Set of tasks →
1. In the Intel GPU notes, how much and what kind of memory does the Arc A770 have?
2. Please extend the Intel GPU notes past their final line.

Intel GPU performance varies by tile architecture and EU count. Xe-HPC targets data-center workloads; Xe-HPG/Arc targets consumer + workstation.

| GPU | Architecture | EUs | XMX | Peak FP16 (TFLOPS) | Peak BF16 | Memory |
|-----|--------------|-----|-----|--------------------|-----------|--------|
| Iris Xe (i7-1185G7) | Xe-LP (Gen12) | 96 | No | ~2.0 | -- | Shared system RAM |
| Arc A380 | Xe-HPG (DG2-128) | 128 | Yes | ~4.5 | ~4.5 | 6 GB GDDR6 |
| Arc A750 | Xe-HPG (DG2-512) | 448 | Yes | ~17.2 | ~17.2 | 8 GB GDDR6 |
| Arc A770 | Xe-HPG (DG2-512) | 512 | Yes | ~19.7 | ~19.7 | 16 GB GDDR6 |
| Arc B580 (Battlemage) | Xe2-HPG | 160 | Yes | ~24.0 | ~24.0 | 12 GB GDDR6 |
| Data Center GPU Max 1100 | Xe-HPC (Ponte Vecchio) | 56 Xe-cores | Yes | ~52 | ~52 | 48 GB HBM2e |
| Data Center GPU Max 1550 | Xe-HPC (2 tiles) | 128 Xe-cores | Yes | ~104 | ~104 | 128 GB HBM2e |

- **GEMM (current scalar SPIR-V)**: target ≥ 60% of oneMKL on Arc A770
- **GEMM (with XMX cooperative-matrix)**: target ≥ 85% of oneMKL on Arc A770
- **XMX BF16 GEMM**: target ≥ 80% of oneMKL on PVC (Xe-HPC)
- **Sub-group reduction**: target ≥ 95% of theoretical bandwidth via single-pass SIMD reduction
- **Kernel dispatch overhead**: target < 15 µs above raw `zeCommandListAppendLaunchKernel`

## Notes

- All Level Zero calls go through runtime-loaded `libze_loader.so` / `ze_loader.dll` -- no link-time dependency
- macOS builds compile but return `LevelZeroError::UnsupportedPlatform` (Apple doesn't ship Intel discrete drivers)
- Linux (Intel GPU) requires `intel-compute-runtime` (oneAPI) installed; tested with v23+
- Windows (Intel GPU) requires Intel oneAPI Base Toolkit drivers (DCH/oneAPI)

Dataset excerpt →
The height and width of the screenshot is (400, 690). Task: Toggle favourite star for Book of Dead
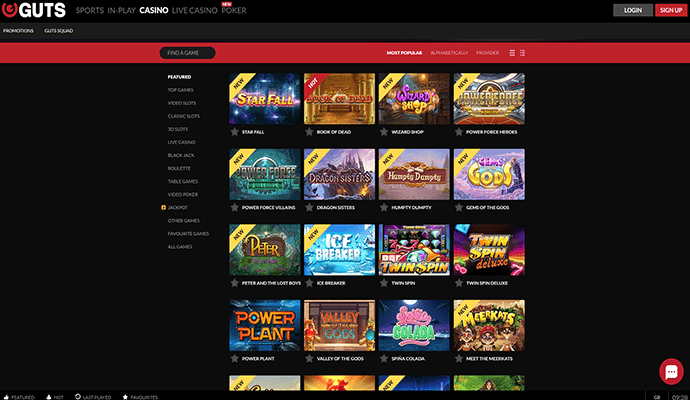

Results of the tasks →
1. 16 GB GDDR6

2.
- SPIR-V generator targets version 1.2 for maximum Level Zero compatibility (1.6 needed only for cooperative matrix)
- XMX kernels require `CooperativeMatrixKHR` capability + driver support (Arc / Xe-HPC)
- OpenCL execution model (`Kernel` not `GLCompute`) -- distinct from Vulkan SPIR-V despite shared opcode set

## Architecture-Specific Deepening Opportunities

### Xe-LP (Gen12 integrated, Tiger Lake/Alder Lake/Raptor Lake iGPU)
- [ ] EU subgroup size 8/16/32 negotiation per kernel
- [ ] Shared-system-memory tile sizes (no dedicated VRAM)
- [ ] Documented as functional-only (low FP16 throughput, no XMX)
- [ ] LP cache-aware tile sizing for L3-resident workloads

### Xe-HPG (Arc Alchemist DG2: A310/A380/A580/A750/A770)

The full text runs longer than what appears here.